Ia menambahkan, klaim sepihak China yang disebut sembilan garis putus-putus, dinilai Blinken menjadi salah satu elemen yang menyebabkan ketidakstabilan di kawasan Indo Pasifik. Padahal, kata dia, semua pihak yang berada di kawasan Indo-Pasifik memiliki kepentingan yang kuat untuk menjaga stabilitas di area tersebut. 

Dengan begitu, perdagangan bisa berjalan dengan lancar dan tanpa konflik. "Meski harapan saya, kita semua, termasuk China akan mengikuti aturan dan pemahaman yang telah disepakati sesuai dengan aturan hukum internasional. Bila kita semua melakukan itu, maka kawasan yang bebas dan terbuka bisa terwujud," tutur dia lagi. 

Negeri Paman Sam kemudian melakukan operasi militer untuk memastikan kebebasan navigasi tetap terjaga di Laut China Selatan. Dikutip dari laporan Reuters, sejak awal Januari 2021 lalu, Angkatan Laut AS ditugaskan ke LCS.

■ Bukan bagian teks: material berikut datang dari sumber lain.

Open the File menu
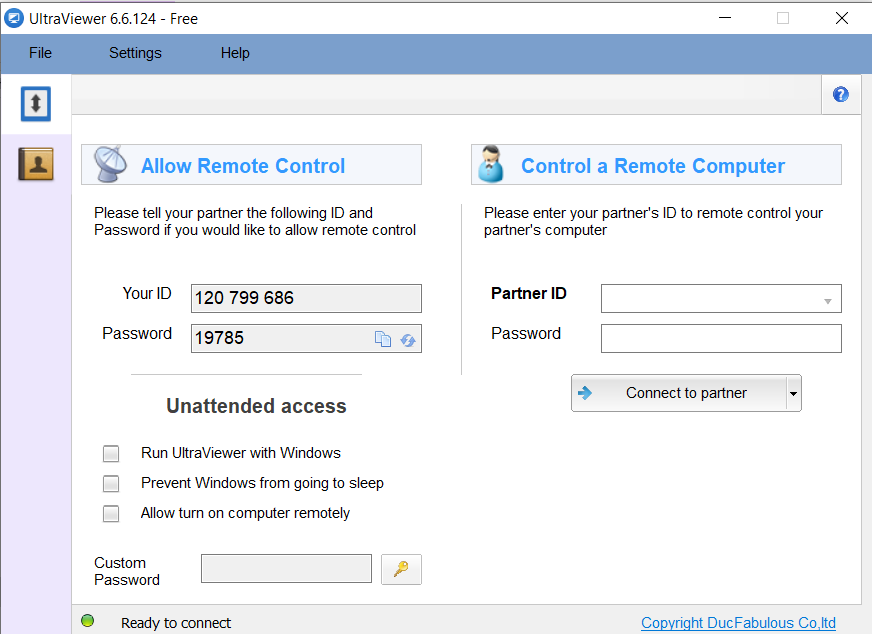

Armada laut tersebut dipimpin oleh kapal induk Theodore Roosevelt. Mereka memasuki kawasan LCS untuk mengampanyekan kebebasan di wilayah laut. Apakah ini berarti AS dan China sewaktu-waktu bisa terlibat dalam konflik terbuka?

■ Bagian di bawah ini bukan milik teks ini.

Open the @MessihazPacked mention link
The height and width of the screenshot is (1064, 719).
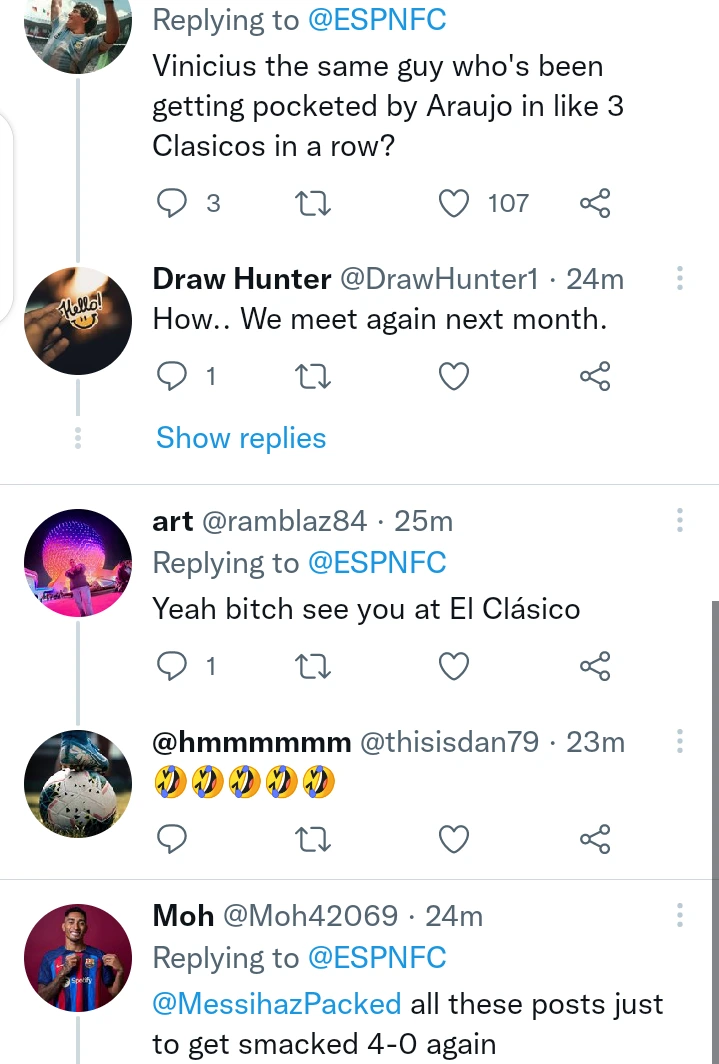(x=277, y=1003)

1. AS tak ingin terlibat konflik perang terbuka dengan China

Suasana latihan militer di Laut Cina Selatan yang melibatkan dua Kapal Induk AS, USS Theodore Roosevelt dan USS Nimitz, pada 9 Februari 2021. twitter.com/USPacificFleet

Ketika dikonfirmasi kepada Blinken, ia mengatakan AS tak ingin dan tidak memiliki kepentingan untuk berkonfrontasi terbuka dengan China. Hal itu bahkan menjadi salah satu topik pembicaraan ketika Presiden Joe Biden melakukan pertemuan virtual dengan Presiden Xi Jinping pada November 2021 lalu. Meski Gedung Putih menegaskan Biden tak menganggap Xi sebagai kawan lamanya dalam pertemuan virtual tersebut. 

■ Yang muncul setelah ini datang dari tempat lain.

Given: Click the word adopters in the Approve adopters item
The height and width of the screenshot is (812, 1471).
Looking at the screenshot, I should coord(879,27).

"Itu (konflik terbuka) akan berakibat buruk bagi siapapun. Itu (konflik terbuka) bukan sesuatu yang kami inginkan dan bukan sesuatu yang kami cari pula. Kami memutuskan untuk tetap mengelola secara efektif (agar tidak ada konflik)," ungkap pria yang sebelumnya menjabat sebagai Wakil Menlu itu. 

Tetapi, AS seolah ingin memprovokasi China. Sebab, pada Februari 2021 lalu, Angkatan Laut AS melakukan latihan militer di Laut China Selatan. Bahkan, latihan militer itu melibatkan dua kapal induk sekaligus, yakni USS Theodore Roosevelt dan USS Nimitz.

Latihan ganda tersebut merupakan yang pertama digelar di kawasan yang tengah menjadi topik persengketaan oleh sejumlah negara di kawasan Indo-Pasifik. Beijing kemudian memprotes latihan militer tersebut. 

Dikutip dari Radio Free Asia (RFA), China kemudian merespons latihan bersama itu dengan melakukan latihan militer serupa di bagian barat Semenanjung Leizhou, Guangzhou dan utara Pulau Hainan. Latihan militer itu dilakukan militer Negeri Tirai Bambu selama satu bulan penuh pada Maret lalu. 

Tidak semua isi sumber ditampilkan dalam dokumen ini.